In April of this year, Accident & Emergency departments at the two hospitals operated by Barking, Havering and Redbridge University Hospitals NHS Trust attended to only 77% of the 11,281 patients admitted, within the required four-hour timeframe set out by the NHS. In April 2019 A&E departments at the two hospitals attended to over 80% of the far higher number of 25,618 patients that attended.
These numbers raise several concerns for medico-legal specialist, Jason Brady, of Blackwater Law, who says:
“In April, 2,591 people attended Queen’s and King George Hospital’s Accident & Emergency Departments and waited more than four hours to be admitted, transferred or discharged. That is 2,591 people whose diagnosis, care and treatment may have been impacted.”

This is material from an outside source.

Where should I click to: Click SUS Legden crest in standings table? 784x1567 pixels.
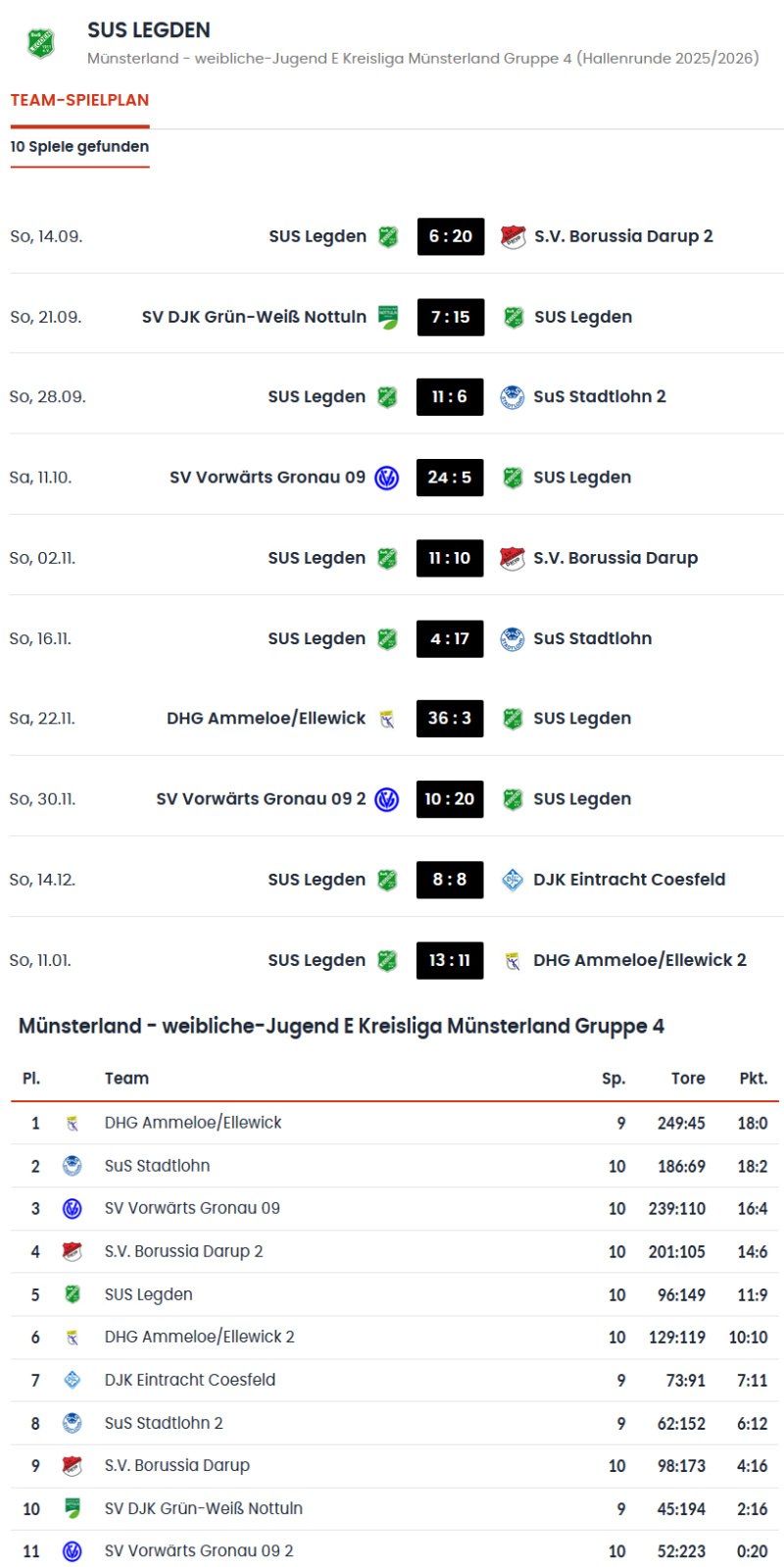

“April 2020 saw attendances at A&E departments at Queen’s and King George Hospitals fall by 55% compared to the same month a year ago, but the hospitals still could only admit, transfer or discharge 77% of patients within four hours, against an NHS target of 95%. As A&E attendances increase in line with the easing of lockdown measures, I am concerned as to the ability of A&E departments to cope with the increase in demand on their services and the timeliness of care that will be provided. These services should continue to be resourced as much as possible alongside the Trust’s response to the Coronavirus situation.”
“NHS Trust management clearly have an extremely difficult task at the moment, but Accident & Emergency departments provide an important service and should receive the resources they need as much as possible to deal with patients in a timely fashion. Delays in diagnoses and treatment within A&E departments can impact on conditions and injuries or lead to unnecessary injuries and symptoms and it can sometimes lead to loss of life.”
Mr Brady states,
“We would not want non-coronavirus NHS patients to be indirectly affected due to the virus.”
There is a real concern that people with illnesses other than coronavirus, who need urgent medical attention, are avoiding GPs and hospitals – in part explaining the fall in A&E attendances. These include people who may have had a stroke, heart attack or suffered some other serious ailment, illness or injury. The British Heart Foundation and Stroke Association have, amongst other organisations, expressed serious concerns at the dramatic falls in the number of people presenting themselves with early symptoms for diagnosis and treatment.
Attendances are however likely to be deferred, rather than avoided. Demand for GP and A&E services will see a resurgence and NHS trusts will need to effectively and efficiently contend with this alongside their coronavirus response.
If people continue to avoid or defer medical attention when symptoms of an illness first present, or they suffer an injury, their condition is more likely to be a critical or serious one when they do eventually present themselves, adding additional strain to A&E resources.